Without including pictures, set down every record exactly as it stands.

* Information provided *
* * * * *

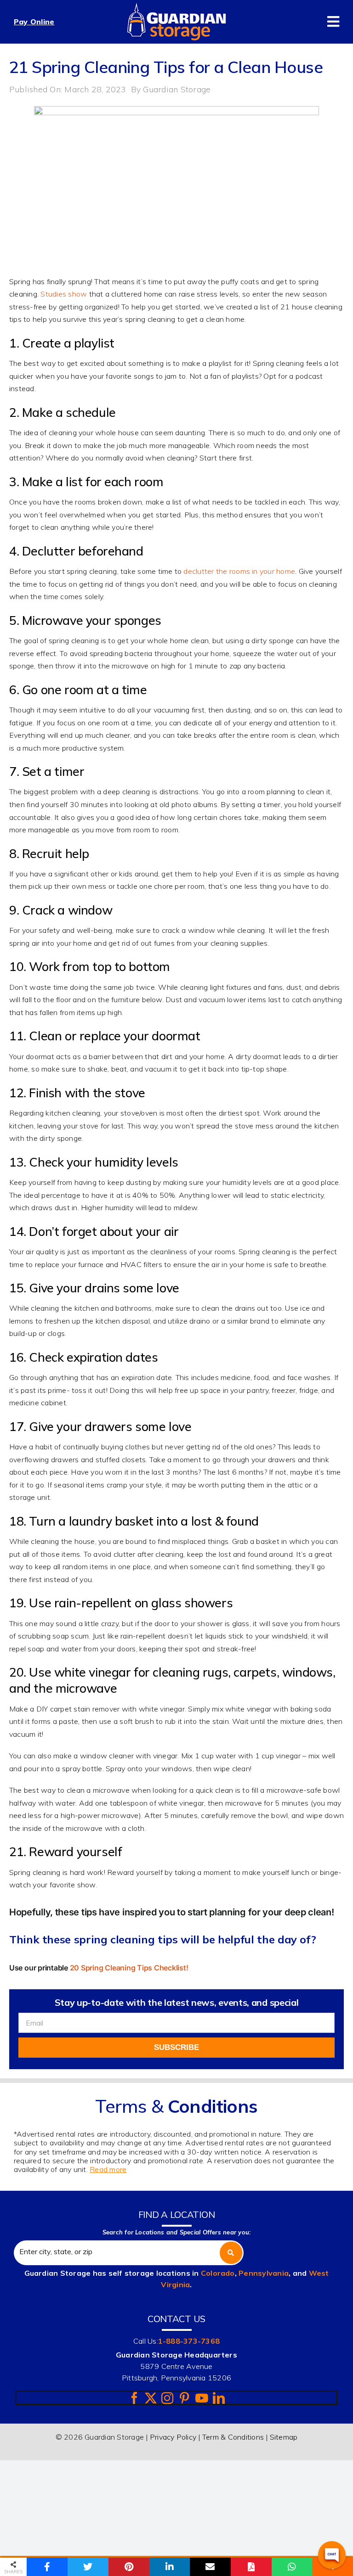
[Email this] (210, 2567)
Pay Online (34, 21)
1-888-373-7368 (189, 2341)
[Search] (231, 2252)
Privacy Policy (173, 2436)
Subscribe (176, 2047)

* * * * *

* Exercise output *
[Email this] (210, 2567)
Pay Online (34, 21)
1-888-373-7368 (189, 2341)
[Search] (231, 2252)
Privacy Policy (173, 2436)
Subscribe (176, 2047)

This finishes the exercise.